RECORDS PROVIDED section start

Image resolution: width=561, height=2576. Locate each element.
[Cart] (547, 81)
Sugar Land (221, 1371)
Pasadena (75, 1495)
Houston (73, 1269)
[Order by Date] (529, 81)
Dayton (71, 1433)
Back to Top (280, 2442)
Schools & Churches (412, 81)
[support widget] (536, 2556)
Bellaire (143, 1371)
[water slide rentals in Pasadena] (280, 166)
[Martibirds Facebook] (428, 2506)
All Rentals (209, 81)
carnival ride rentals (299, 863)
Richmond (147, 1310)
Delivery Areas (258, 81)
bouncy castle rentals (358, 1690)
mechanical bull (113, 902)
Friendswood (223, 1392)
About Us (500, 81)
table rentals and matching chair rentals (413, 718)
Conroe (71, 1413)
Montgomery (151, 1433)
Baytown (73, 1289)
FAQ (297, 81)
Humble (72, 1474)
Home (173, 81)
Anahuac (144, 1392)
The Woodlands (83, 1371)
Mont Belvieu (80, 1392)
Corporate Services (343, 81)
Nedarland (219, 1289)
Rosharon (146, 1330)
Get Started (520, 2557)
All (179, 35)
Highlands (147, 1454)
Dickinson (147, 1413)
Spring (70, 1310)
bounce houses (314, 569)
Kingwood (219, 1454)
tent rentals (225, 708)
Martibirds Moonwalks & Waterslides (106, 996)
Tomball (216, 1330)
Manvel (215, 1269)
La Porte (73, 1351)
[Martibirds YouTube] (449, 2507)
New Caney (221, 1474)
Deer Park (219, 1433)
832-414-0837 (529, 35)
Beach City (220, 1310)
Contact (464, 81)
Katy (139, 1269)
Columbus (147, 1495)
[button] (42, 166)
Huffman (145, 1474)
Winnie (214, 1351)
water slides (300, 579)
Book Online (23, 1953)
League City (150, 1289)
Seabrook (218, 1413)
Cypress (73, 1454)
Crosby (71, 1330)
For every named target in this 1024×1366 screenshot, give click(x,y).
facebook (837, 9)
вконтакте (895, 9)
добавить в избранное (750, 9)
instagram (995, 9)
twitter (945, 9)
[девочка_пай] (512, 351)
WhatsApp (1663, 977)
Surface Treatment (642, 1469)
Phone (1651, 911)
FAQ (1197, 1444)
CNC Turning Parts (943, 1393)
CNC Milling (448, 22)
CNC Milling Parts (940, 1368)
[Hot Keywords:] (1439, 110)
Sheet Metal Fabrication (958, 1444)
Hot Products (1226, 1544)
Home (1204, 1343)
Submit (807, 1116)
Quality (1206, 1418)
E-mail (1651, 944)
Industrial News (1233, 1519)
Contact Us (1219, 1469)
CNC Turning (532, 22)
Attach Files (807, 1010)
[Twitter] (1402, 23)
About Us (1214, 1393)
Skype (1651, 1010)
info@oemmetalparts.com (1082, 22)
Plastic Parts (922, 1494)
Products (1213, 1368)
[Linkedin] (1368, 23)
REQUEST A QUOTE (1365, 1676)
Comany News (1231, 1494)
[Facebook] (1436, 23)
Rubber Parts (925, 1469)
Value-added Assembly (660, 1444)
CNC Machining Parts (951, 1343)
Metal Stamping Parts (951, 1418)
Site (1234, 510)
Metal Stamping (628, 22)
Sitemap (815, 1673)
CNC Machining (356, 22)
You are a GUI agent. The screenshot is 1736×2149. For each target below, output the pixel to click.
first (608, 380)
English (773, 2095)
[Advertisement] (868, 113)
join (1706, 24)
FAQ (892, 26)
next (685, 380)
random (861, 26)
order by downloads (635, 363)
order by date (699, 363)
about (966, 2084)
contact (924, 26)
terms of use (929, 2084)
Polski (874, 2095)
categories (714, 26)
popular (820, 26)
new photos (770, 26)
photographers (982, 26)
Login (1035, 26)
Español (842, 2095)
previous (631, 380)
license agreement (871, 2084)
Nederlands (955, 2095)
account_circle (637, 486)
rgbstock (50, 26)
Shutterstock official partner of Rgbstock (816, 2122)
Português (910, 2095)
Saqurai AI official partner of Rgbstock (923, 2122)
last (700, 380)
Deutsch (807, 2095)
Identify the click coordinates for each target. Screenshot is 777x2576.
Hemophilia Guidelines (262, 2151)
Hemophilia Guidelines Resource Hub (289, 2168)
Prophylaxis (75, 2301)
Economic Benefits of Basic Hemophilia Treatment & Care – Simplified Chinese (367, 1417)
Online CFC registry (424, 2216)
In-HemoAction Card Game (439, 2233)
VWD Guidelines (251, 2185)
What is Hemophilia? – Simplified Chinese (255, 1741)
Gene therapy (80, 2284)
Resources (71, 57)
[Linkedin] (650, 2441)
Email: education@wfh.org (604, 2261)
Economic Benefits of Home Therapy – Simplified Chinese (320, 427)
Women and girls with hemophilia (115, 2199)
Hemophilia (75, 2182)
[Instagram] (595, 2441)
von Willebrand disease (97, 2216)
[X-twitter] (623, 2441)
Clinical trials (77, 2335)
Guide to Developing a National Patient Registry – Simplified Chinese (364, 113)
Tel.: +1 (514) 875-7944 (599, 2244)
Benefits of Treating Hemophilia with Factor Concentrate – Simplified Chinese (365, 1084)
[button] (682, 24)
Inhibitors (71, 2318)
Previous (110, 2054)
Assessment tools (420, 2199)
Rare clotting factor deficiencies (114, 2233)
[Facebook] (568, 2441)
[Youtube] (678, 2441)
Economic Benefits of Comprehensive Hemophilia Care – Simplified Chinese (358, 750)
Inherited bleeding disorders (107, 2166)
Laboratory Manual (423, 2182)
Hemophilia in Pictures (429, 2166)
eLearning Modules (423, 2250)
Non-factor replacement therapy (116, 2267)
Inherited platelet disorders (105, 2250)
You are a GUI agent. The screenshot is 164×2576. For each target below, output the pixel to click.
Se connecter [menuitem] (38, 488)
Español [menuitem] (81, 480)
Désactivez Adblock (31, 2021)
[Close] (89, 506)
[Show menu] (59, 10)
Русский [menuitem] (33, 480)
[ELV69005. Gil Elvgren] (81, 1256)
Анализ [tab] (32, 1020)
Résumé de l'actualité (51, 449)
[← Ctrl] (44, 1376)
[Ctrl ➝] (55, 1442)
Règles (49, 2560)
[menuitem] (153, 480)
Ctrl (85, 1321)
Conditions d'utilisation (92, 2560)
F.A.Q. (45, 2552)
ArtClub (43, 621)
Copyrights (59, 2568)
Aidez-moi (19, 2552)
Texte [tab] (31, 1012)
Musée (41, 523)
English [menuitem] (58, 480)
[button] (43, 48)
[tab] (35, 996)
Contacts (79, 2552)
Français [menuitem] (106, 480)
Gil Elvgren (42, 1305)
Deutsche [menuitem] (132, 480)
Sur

RECORDS PROVIDED section end

● TASK ITEM
Return a word-for-word copy of the lines above from the one holding "Crosby (71, 1330)" through the one holding "categories (714, 26)", with both of them included and nothing besides.

● TASK SOLUTION
Crosby (71, 1330)
For every named target in this 1024×1366 screenshot, give click(x,y).
facebook (837, 9)
вконтакте (895, 9)
добавить в избранное (750, 9)
instagram (995, 9)
twitter (945, 9)
[девочка_пай] (512, 351)
WhatsApp (1663, 977)
Surface Treatment (642, 1469)
Phone (1651, 911)
FAQ (1197, 1444)
CNC Turning Parts (943, 1393)
CNC Milling (448, 22)
CNC Milling Parts (940, 1368)
[Hot Keywords:] (1439, 110)
Sheet Metal Fabrication (958, 1444)
Hot Products (1226, 1544)
Home (1204, 1343)
Submit (807, 1116)
Quality (1206, 1418)
E-mail (1651, 944)
Industrial News (1233, 1519)
Contact Us (1219, 1469)
CNC Turning (532, 22)
Attach Files (807, 1010)
[Twitter] (1402, 23)
About Us (1214, 1393)
Skype (1651, 1010)
info@oemmetalparts.com (1082, 22)
Plastic Parts (922, 1494)
Products (1213, 1368)
[Linkedin] (1368, 23)
REQUEST A QUOTE (1365, 1676)
Comany News (1231, 1494)
[Facebook] (1436, 23)
Rubber Parts (925, 1469)
Value-added Assembly (660, 1444)
CNC Machining Parts (951, 1343)
Metal Stamping Parts (951, 1418)
Site (1234, 510)
Metal Stamping (628, 22)
Sitemap (815, 1673)
CNC Machining (356, 22)
You are a GUI agent. The screenshot is 1736×2149. For each target below, output the pixel to click.
first (608, 380)
English (773, 2095)
[Advertisement] (868, 113)
join (1706, 24)
FAQ (892, 26)
next (685, 380)
random (861, 26)
order by downloads (635, 363)
order by date (699, 363)
about (966, 2084)
contact (924, 26)
terms of use (929, 2084)
Polski (874, 2095)
categories (714, 26)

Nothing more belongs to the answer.